Before the police detained him in 2006, Mr. Gao had embraced a succession of politically contentious cases and causes, emerging as one of China’s most prominent, and combative, human rights advocates. But his conviction that year for “inciting subversion of state power” made him an example of the Chinese Communist Party’s determination to silence dissent using means that rights advocates and a United Nations panel have called arbitrary and ruthless.
That official secrecy at first left unclear even whether Mr. Gao had been freed from prison Thursday after serving out his sentence. Later on Thursday, his older brother confirmed that he had accompanied Mr.
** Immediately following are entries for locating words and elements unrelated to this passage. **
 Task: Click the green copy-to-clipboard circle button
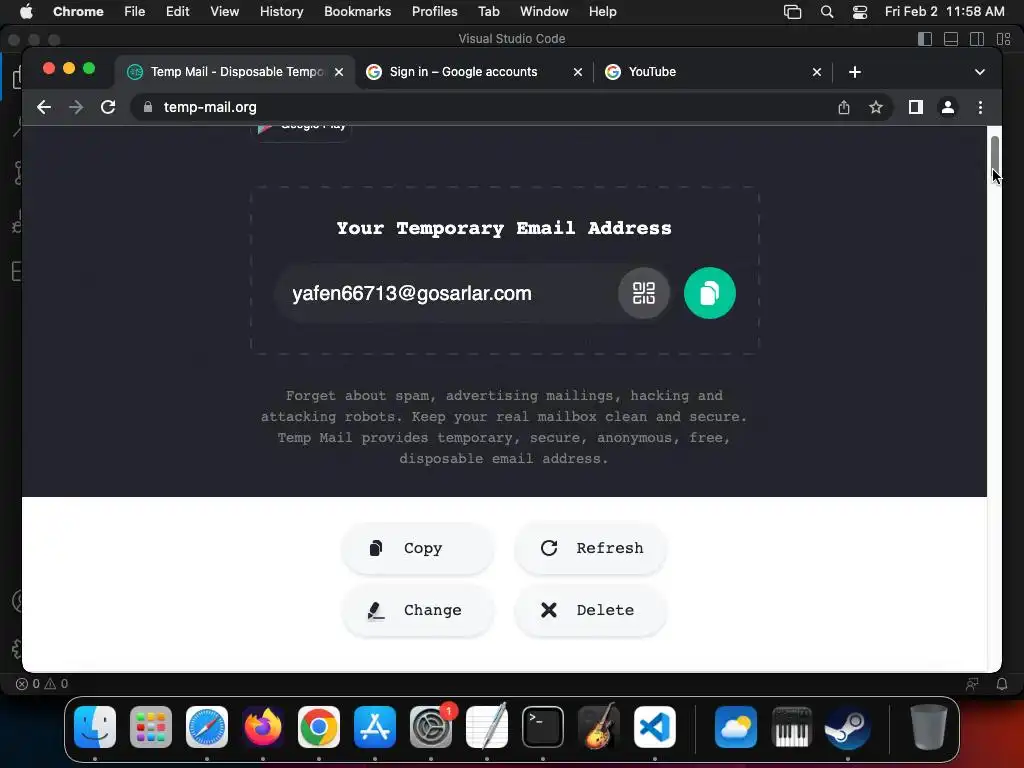pos(709,293)
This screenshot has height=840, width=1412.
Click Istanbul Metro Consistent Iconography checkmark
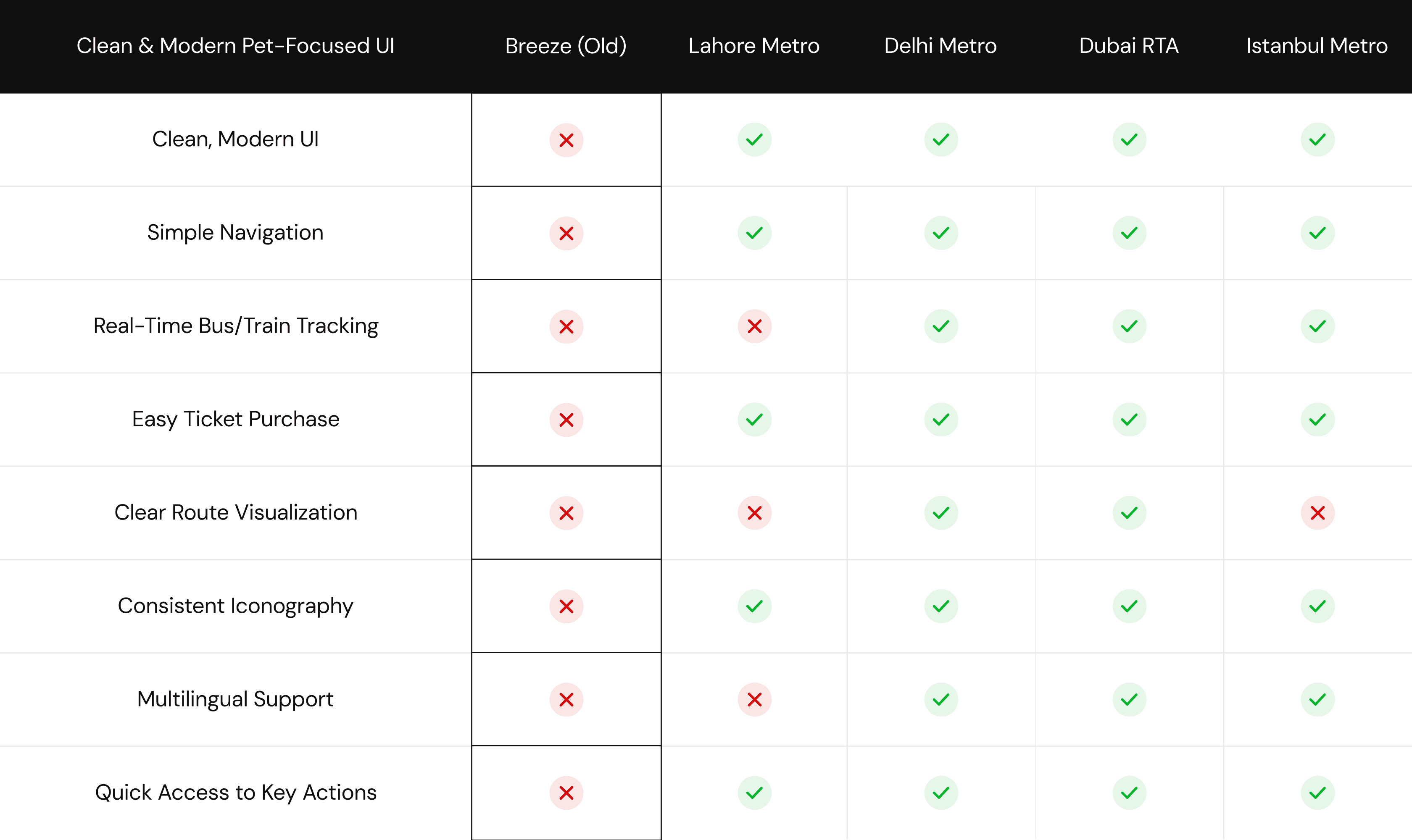tap(1317, 607)
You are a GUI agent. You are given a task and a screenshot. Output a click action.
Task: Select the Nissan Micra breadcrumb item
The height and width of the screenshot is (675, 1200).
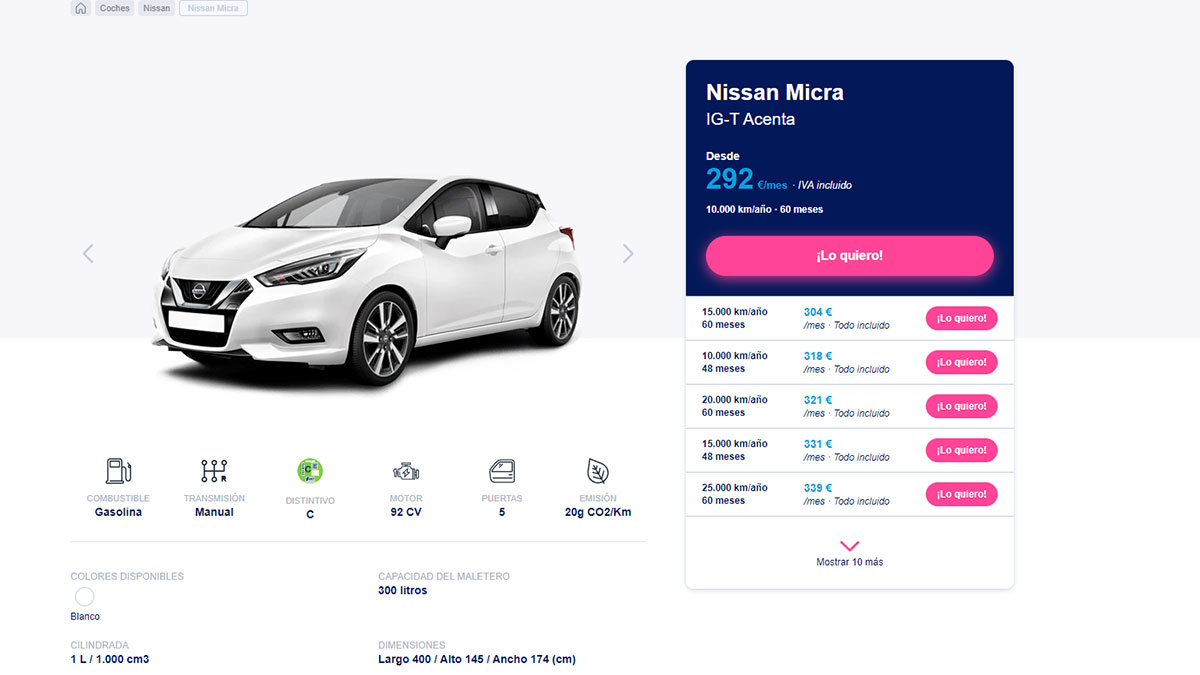point(213,8)
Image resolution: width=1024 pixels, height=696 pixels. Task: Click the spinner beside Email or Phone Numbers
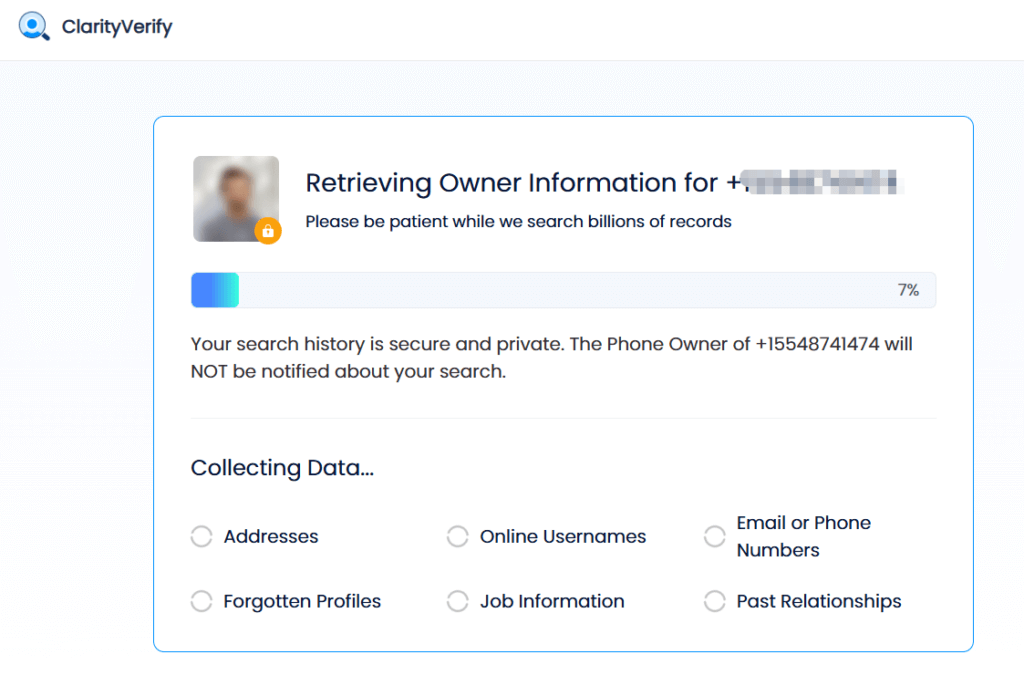click(715, 537)
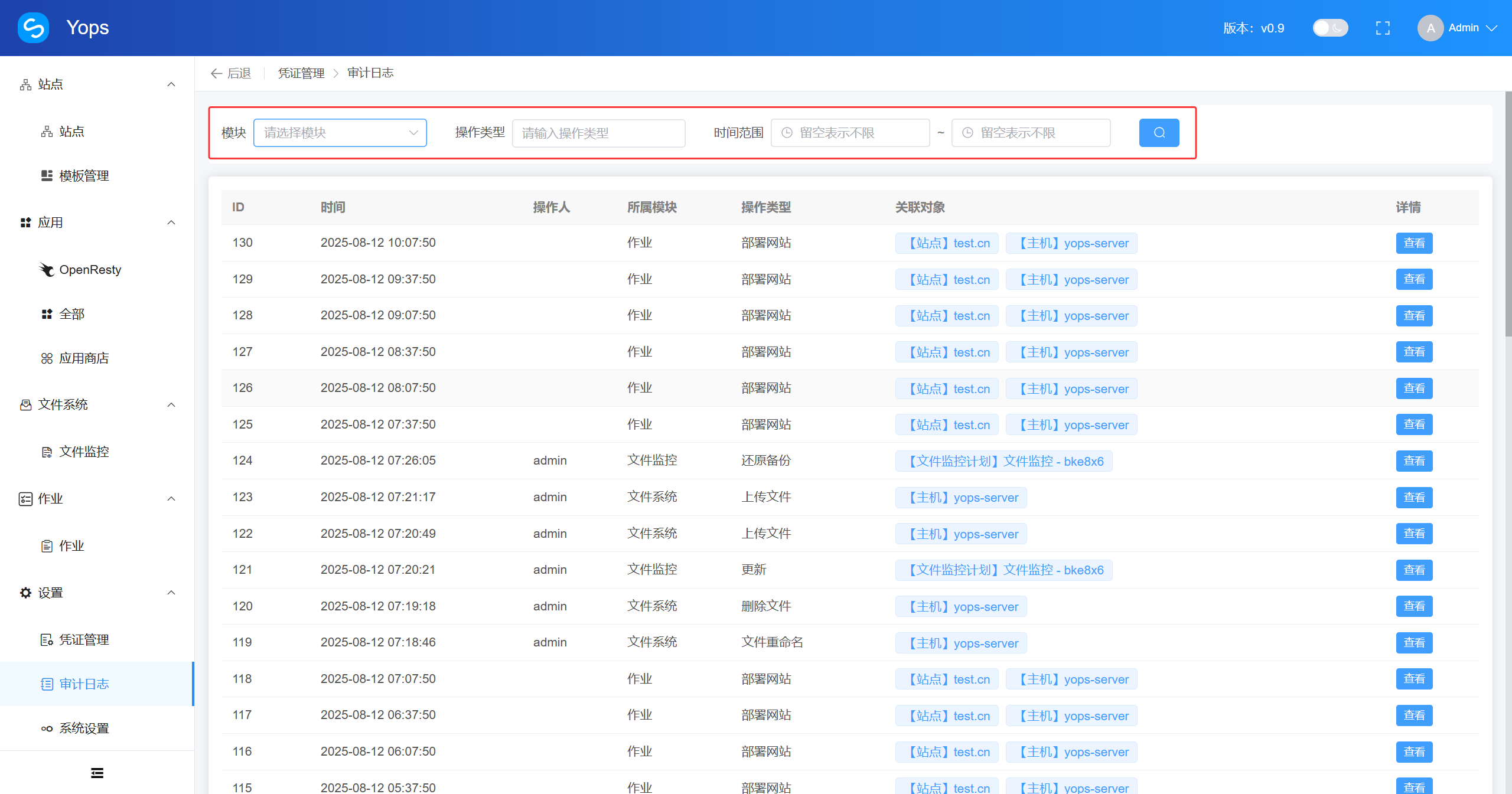Viewport: 1512px width, 794px height.
Task: Click the Yops logo icon
Action: [x=33, y=28]
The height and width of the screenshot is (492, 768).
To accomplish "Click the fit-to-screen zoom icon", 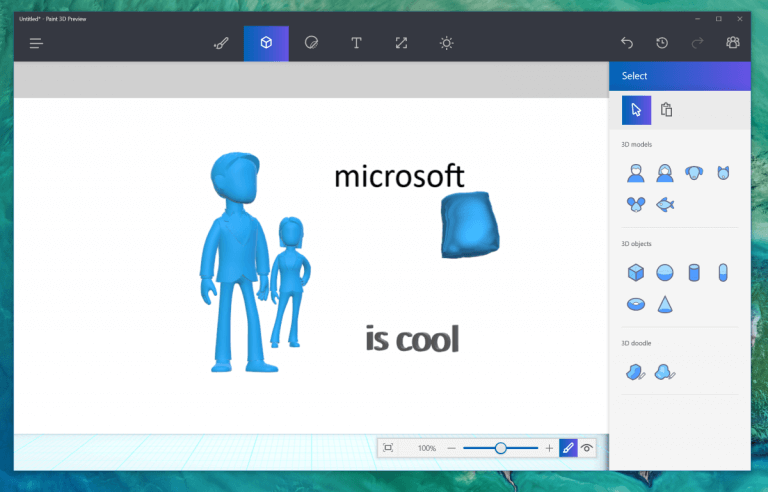I will coord(388,448).
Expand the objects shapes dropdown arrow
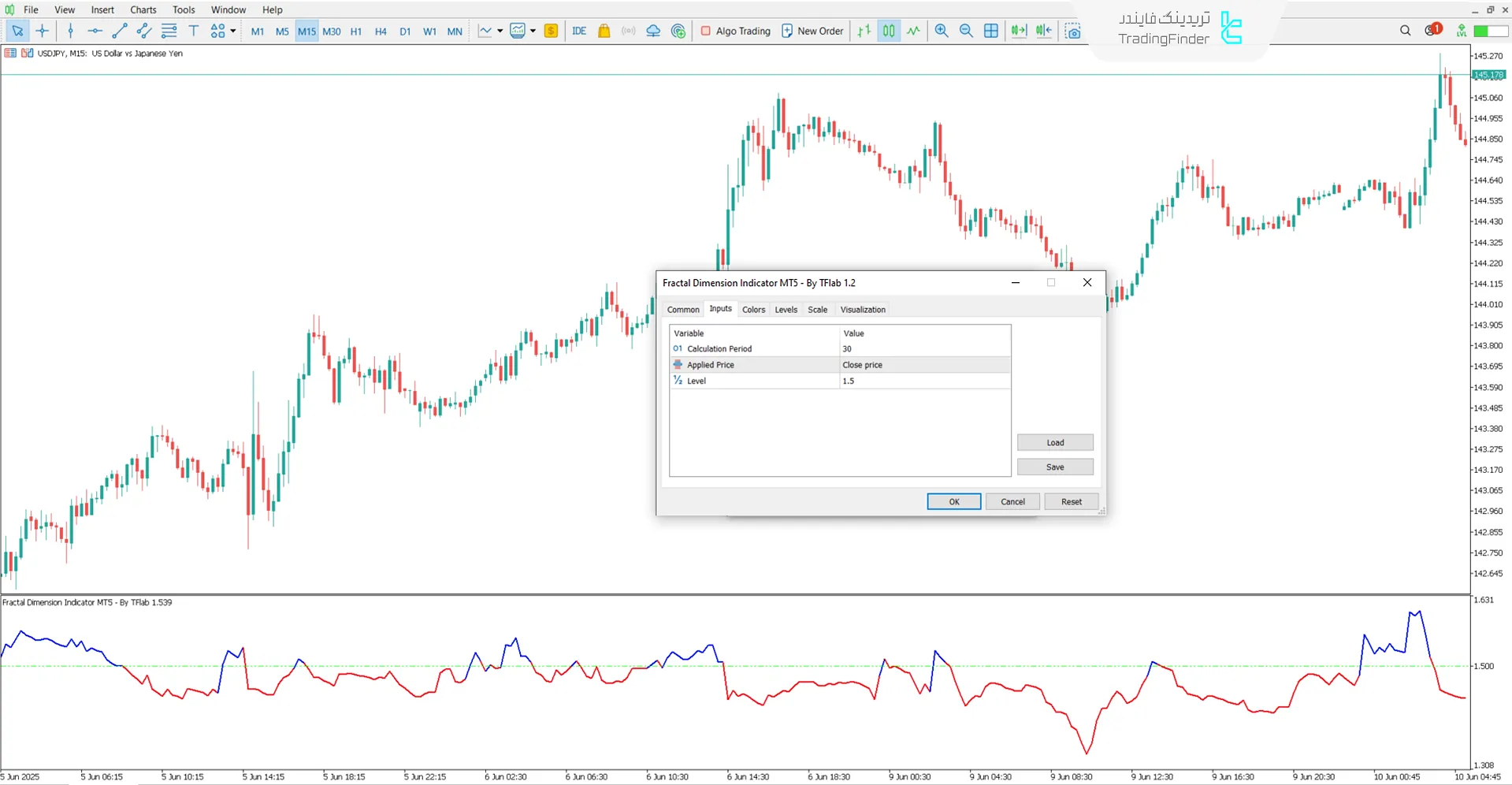The width and height of the screenshot is (1512, 785). coord(233,31)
Gao as he left the prison.
“He’s out. Everything is fine,” the brother, Gao Zhiyi, said in a brief telephone interview. He said he and his brother were in Urumqi, the capital of Xinjiang, the region in far western China where Mr. Gao had been imprisoned. “He’s in his father-in-law’s home,” said the brother. But he would not comment on how long Mr. Gao would stay in Urumqi, or what might happen next.
Although a prison officer had told the family that Mr. Gao was due for release Thursday, his wife, Geng He, who lives in San Francisco, endured hours of uncertainty waiting for confirmation of his release, and then spoke to him for a few moments, she said. In 2009, Ms. Geng and the couple’s daughter and son escaped surveillance and fled to the United States, and she said she hoped Mr. Gao would be allowed to join them there.
“I could finally hear my husband’s voice,” Ms. Geng said. “I asked him how he was and how his health was, and he told me that his teeth were in bad shape, and I wanted to ask more, but there was a sound of many people and then my sister took the phone and said it would be impossible to continue talking to him.”
Ms. Geng said her sister said Mr. Gao had four or five loose teeth on his lower jaw and several more on his upper jaw, making eating difficult.
Mr. Gao’s release comes as the Communist Party, under President Xi Jinping, has imprisoned rights activists and dissidents in a nationwide drive against political dissent. Yet Mr. Xi and other leaders have also promised to create a less arbitrary, more accountable legal system.
“How Gao Zhisheng will be treated will be very important, because we’ll be looking at whether or not the current leadership approaches him any differently than the previous administration,” said Maya Wang, a China researcher in Hong Kong for Human Rights Watch. “Will they repeat the use of enforced disappearance for Gao Zhisheng?”